Anyways, one of the biggest debates that goes around is how open will OpenXcom actually be? I mean, technically, it’s open-source, so anyone could already immediately start developing their own wacky versions with their own wacky changes and patches and graphics and options and…

Haha yeah right, like anyone ever does that. Plus that’s a terrible approach. The goal of OpenXcom isn’t to just leave people to fend for themselves whenever they want a feature, having to rely on various fragile third-party patches or thousands of options. It’s really unfriendly and a maintenance nightmare. This is all about the player!

For one thing, OpenXcom will try to improve the original as much as it can without jeopardizing its “purity”. This kind of stuff will probably only be implemented later on, when the game is more feature-complete. But you can expect the kind of features you’ve always wanted or gotten from fan-patches like XcomUtil or Enemy Unknown Extended. Stuff like pre-battle equipping, right-click doors, item stacking, interception groups, keyboard shortcuts, auto-sell manufacture, customizable base layout, etc. Anything that’ll improve the experience will be supported right out of the box. Anything that might be too big a change to gameplay (eg. enhanced interception logic, alien AI, etc.) will probably be left as an option. You don’t need to worry about what’s different, you’ll always get to play the game the way you want.

Another thing that’s being worked on for 0.2, is rulesets. This will provide more direct game moddability without having to touch the code, but it also won’t be anything big like custom game logic or scripting or whatever. The thinking goes like this:

There’s stuff that X-Com always has in common and which is always different. For example, UFO and TFTD contain completely stuff but they still both work and play exactly like X-Com. They just change stuff like crafts, weapons, aliens, base facilities, maps, etc. What makes them different? For example, every craft handles equally, so what separates a craft from another?

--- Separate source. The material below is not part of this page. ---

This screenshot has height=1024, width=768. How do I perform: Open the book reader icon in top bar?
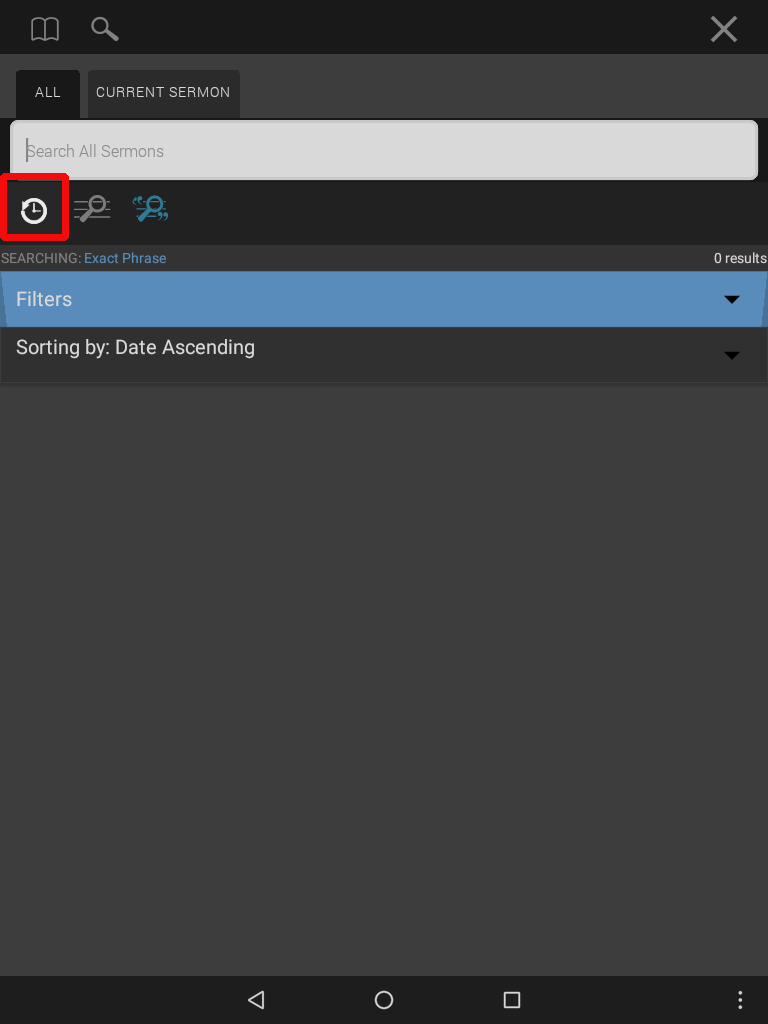click(x=45, y=29)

Looking at the UFOpaedia you can easily see this kind of stuff has stats. Maximum Speed, Acceleration, etc. This is the kind of stuff that makes game elements what they are. A whole bunch of boring hard-coded values defining and balancing stuff. But wait, why should they be hard-coded? Why couldn’t you just define a craft like:

<craft id="SKYRANGER">
   <speed>760</speed>
   <acceleration>2</acceleration>
   <fuel>1500</fuel>
   ...
</craft>

That way you could have your game however you want! Purist original UFO, or some improvements like better tanks and laser weapons (ala XcomUtil), or even completely new weapons, aliens and more! All just by editing a bunch of numbers.

And that’s exactly what rulesets will let you do. Mod to your heart’s content while never breaking the original X-Com feel.

3 thoughts on “Let’s talk about modding!

  1. bramcor

    yummy 🙂

    A ruleset conflict handler of some sort might come in handy at some point though. Would be a shame if my BramCraftMod somehow had too much in common with the SupSuperTroopCarrier for the game to handle, however unlikely 😛

    Sounds exciting though!

  2. greyhound

    Nothing to do with rulesets, but an improvement over the original that I really hope you’ll include is a 2xSAI scaler or something like it. The low resolution of Xcom graphics is kinda hard to bear by now. Finding a mature code example shouldn’t be too hard since multiple emulators such as dosbox, snes, kega, feature several scalers.

    Ideally you’d just delegate the scaling to a plugin so several alternative ones can crop up.

  3. greyhound

    On topic: everyone seems to pick xml by default for their data files, but it’s too verbose and annoying to edit. So unless you need DTD validation and XSL transforms, might I suggest YAML as a modder-friendly data language? See yaml dot org, and the yaml-cpp parser on google code.